*** Opening RECORDS PROVIDED ***

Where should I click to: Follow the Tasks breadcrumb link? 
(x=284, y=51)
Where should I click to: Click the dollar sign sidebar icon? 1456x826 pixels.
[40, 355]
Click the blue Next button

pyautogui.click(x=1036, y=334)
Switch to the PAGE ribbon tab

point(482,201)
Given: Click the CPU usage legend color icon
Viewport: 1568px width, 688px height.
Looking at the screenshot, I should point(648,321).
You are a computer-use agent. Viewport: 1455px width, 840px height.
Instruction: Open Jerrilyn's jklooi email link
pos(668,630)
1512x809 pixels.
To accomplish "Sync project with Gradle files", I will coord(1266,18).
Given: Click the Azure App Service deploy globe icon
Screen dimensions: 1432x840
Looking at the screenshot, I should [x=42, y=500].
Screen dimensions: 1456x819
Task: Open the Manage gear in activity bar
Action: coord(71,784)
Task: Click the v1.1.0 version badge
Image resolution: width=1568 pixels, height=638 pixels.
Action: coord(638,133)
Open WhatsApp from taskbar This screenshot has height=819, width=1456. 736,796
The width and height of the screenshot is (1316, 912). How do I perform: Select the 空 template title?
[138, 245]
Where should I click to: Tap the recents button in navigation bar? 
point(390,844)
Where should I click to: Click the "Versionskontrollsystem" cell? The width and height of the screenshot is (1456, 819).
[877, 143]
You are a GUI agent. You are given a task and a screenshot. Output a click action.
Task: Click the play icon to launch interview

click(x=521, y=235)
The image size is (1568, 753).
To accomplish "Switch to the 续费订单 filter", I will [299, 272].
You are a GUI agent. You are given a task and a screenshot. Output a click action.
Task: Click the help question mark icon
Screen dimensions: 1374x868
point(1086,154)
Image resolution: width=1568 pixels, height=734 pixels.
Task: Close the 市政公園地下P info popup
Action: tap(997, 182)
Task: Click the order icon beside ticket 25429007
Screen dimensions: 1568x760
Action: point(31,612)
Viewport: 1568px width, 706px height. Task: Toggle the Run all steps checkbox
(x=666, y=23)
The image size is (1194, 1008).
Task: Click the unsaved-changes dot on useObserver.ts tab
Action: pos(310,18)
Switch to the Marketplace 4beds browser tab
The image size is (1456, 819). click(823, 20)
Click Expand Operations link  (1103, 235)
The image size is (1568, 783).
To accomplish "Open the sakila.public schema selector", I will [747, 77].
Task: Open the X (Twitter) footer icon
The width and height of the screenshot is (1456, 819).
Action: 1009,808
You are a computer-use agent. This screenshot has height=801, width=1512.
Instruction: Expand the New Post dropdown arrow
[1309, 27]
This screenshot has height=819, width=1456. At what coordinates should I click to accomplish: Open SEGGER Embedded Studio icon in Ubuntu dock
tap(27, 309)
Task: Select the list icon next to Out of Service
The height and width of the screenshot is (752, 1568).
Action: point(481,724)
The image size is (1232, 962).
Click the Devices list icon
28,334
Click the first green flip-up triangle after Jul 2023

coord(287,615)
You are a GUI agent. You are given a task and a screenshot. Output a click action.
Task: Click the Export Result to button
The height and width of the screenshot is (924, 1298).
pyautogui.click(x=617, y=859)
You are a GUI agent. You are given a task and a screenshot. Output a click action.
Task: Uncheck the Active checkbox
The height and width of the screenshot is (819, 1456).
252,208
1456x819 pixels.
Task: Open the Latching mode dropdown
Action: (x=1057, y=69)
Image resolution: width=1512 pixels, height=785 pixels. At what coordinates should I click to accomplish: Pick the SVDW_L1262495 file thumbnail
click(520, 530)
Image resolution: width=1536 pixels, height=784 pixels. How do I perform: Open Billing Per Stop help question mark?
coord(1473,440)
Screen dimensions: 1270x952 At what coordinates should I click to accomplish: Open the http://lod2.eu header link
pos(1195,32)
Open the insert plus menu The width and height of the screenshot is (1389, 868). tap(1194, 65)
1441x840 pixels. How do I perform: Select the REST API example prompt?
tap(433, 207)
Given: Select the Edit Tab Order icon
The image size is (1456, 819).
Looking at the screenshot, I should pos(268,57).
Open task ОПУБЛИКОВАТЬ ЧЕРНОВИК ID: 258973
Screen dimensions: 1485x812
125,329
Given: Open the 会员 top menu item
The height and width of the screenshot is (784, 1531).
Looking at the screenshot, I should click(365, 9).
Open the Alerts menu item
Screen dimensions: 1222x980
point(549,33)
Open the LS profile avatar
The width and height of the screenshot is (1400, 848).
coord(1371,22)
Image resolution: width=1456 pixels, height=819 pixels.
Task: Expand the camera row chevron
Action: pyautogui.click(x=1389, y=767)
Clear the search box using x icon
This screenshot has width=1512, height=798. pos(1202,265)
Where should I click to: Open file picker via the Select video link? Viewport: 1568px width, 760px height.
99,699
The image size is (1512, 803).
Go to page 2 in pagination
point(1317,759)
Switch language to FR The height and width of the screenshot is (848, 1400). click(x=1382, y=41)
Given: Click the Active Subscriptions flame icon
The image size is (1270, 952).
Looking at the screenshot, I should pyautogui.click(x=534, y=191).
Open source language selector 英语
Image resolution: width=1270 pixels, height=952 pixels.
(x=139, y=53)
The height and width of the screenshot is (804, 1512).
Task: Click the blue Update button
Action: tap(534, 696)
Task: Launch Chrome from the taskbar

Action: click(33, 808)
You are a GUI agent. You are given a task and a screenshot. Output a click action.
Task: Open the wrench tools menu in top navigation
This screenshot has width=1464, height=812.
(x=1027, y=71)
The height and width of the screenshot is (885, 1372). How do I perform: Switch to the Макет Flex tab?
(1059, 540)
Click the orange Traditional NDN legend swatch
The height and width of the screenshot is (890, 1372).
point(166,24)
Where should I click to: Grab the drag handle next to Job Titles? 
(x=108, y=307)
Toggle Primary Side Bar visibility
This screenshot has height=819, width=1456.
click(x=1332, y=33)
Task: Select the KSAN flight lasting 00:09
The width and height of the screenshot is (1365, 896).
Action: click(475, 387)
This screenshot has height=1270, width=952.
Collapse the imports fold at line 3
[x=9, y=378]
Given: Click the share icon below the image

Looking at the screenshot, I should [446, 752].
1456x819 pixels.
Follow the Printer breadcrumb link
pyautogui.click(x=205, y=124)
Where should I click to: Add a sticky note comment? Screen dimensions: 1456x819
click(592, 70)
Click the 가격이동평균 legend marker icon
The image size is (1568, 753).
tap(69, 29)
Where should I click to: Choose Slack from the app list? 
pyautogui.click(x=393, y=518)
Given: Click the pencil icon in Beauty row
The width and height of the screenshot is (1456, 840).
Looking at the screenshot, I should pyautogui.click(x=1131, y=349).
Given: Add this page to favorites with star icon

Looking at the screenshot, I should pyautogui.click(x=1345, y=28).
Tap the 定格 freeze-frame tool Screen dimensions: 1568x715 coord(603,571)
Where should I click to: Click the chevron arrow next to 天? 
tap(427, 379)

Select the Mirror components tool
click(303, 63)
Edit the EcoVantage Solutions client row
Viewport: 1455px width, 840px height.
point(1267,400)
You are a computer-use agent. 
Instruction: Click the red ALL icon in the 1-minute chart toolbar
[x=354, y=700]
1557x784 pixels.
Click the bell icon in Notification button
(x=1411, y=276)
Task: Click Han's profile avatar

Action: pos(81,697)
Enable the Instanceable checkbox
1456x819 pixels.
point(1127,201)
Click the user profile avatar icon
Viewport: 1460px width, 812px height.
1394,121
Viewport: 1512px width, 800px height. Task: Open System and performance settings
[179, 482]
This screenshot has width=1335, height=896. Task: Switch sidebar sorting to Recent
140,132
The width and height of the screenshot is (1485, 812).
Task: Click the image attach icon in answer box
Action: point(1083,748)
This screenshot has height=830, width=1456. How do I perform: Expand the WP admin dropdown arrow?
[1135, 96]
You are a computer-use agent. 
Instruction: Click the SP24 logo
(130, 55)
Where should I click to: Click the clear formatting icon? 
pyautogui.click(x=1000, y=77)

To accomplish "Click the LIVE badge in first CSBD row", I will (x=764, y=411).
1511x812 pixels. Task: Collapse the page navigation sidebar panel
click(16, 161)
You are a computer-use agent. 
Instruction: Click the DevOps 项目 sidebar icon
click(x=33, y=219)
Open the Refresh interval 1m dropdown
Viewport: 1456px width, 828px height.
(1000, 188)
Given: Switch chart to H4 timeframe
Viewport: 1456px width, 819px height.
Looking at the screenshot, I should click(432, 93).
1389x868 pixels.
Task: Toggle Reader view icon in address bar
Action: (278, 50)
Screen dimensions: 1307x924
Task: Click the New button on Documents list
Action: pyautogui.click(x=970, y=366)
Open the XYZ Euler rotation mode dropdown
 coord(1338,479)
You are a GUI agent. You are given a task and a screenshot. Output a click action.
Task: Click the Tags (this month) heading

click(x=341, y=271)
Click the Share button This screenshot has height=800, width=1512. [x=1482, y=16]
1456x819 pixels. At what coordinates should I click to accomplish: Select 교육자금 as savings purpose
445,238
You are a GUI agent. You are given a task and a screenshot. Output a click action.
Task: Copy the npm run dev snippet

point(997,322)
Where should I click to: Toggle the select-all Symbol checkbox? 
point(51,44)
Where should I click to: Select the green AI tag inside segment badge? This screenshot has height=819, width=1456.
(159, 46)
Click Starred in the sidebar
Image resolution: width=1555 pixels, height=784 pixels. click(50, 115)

*** Closing RECORDS PROVIDED ***

TASK DESCRIPTION: Write the lines again exactly, from the first line of the material above to the line that includes "Task: Click the v1.1.0 version badge", both included. Leave out all the rest.

OUTPUT OF THE TASK:
Where should I click to: Follow the Tasks breadcrumb link? 
(x=284, y=51)
Where should I click to: Click the dollar sign sidebar icon? 1456x826 pixels.
[40, 355]
Click the blue Next button

pyautogui.click(x=1036, y=334)
Switch to the PAGE ribbon tab

point(482,201)
Given: Click the CPU usage legend color icon
Viewport: 1568px width, 688px height.
Looking at the screenshot, I should point(648,321).
You are a computer-use agent. Viewport: 1455px width, 840px height.
Instruction: Open Jerrilyn's jklooi email link
pos(668,630)
1512x809 pixels.
To accomplish "Sync project with Gradle files", I will coord(1266,18).
Given: Click the Azure App Service deploy globe icon
Screen dimensions: 1432x840
Looking at the screenshot, I should [x=42, y=500].
Screen dimensions: 1456x819
Task: Open the Manage gear in activity bar
Action: coord(71,784)
Task: Click the v1.1.0 version badge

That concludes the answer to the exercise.